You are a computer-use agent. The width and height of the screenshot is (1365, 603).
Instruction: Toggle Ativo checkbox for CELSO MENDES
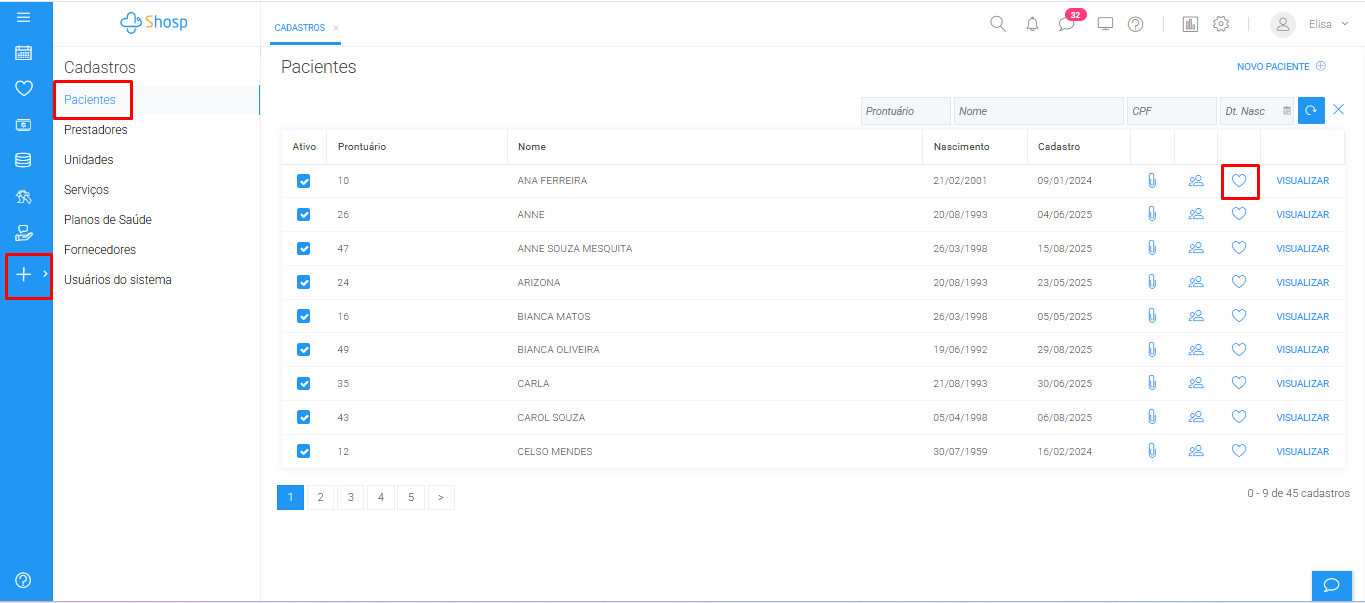304,451
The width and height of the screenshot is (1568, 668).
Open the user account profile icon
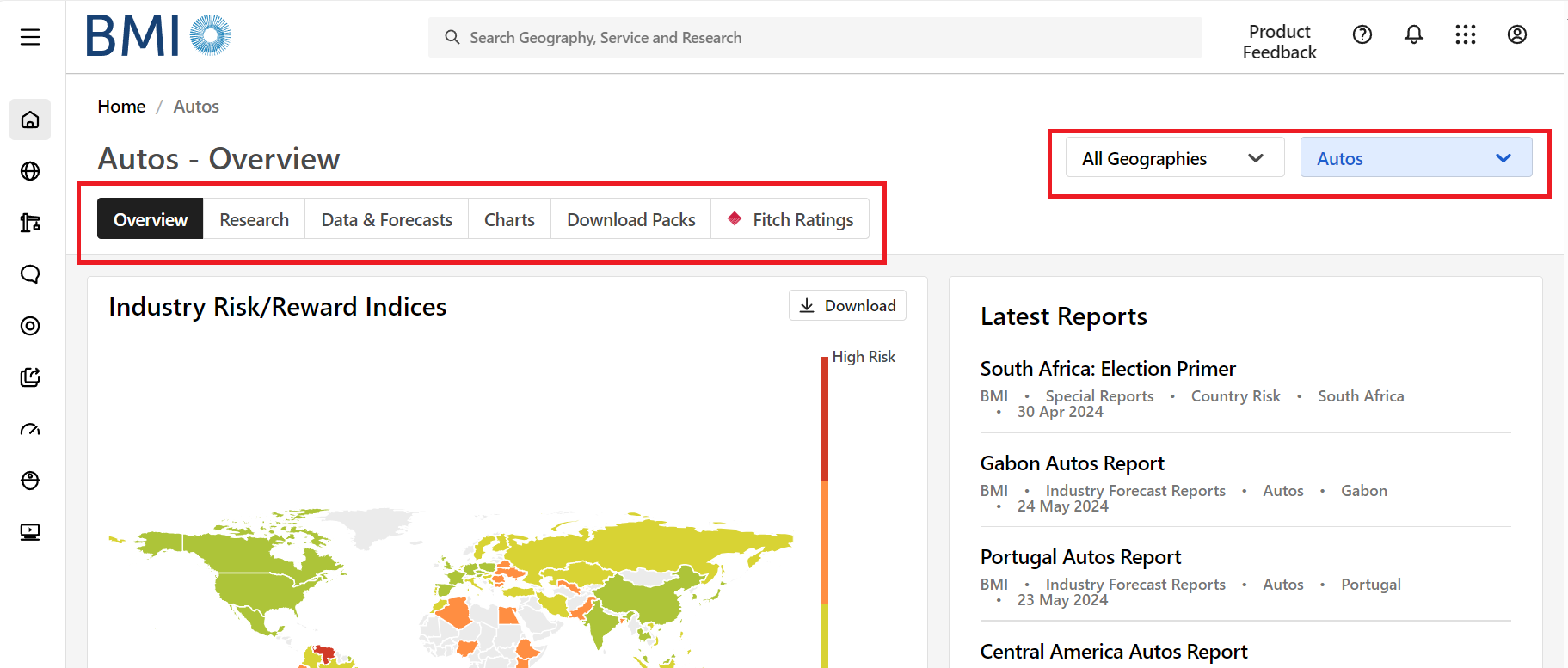(x=1517, y=34)
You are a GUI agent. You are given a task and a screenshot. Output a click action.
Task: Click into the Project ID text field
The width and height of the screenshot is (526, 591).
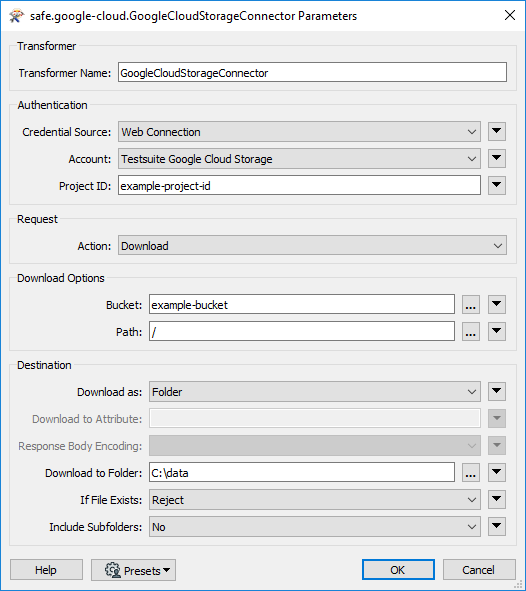coord(299,185)
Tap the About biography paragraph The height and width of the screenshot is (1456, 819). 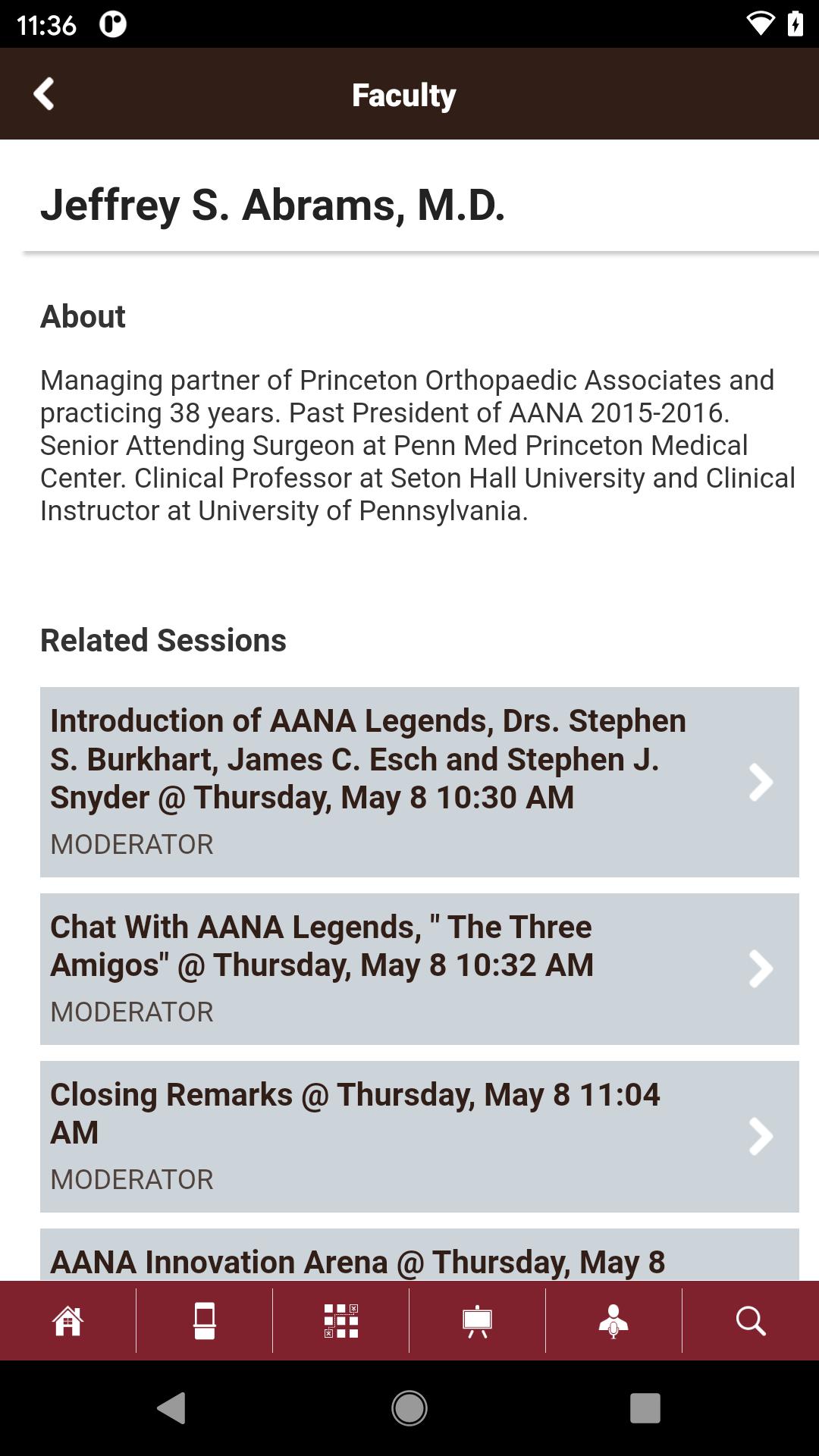[x=418, y=445]
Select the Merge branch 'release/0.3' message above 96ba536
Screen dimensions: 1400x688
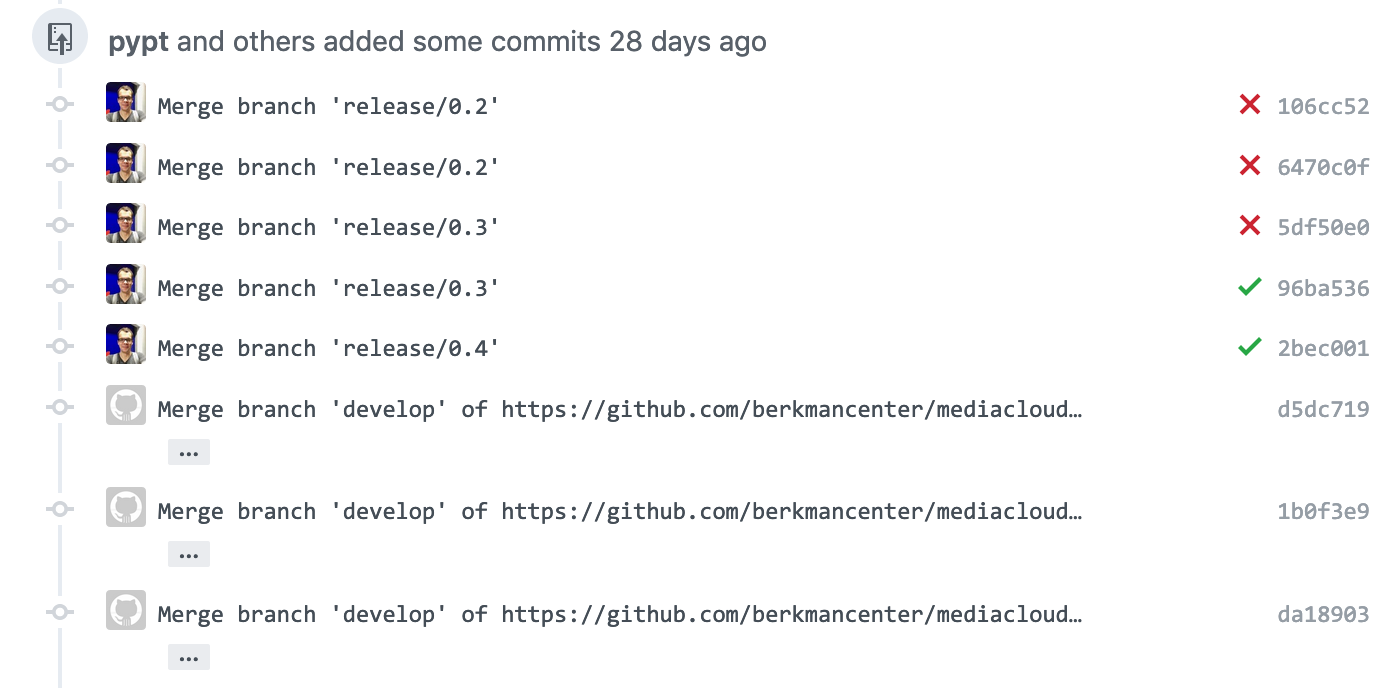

================================

# Your objective
Every line above that holds the word "agent" needs to be copied.

# Result of the exercise
You are a computer-use agent. The width and height of the screenshot is (1365, 603).
You are a GUI agent. You are given a task and a screenshot. Output a click action.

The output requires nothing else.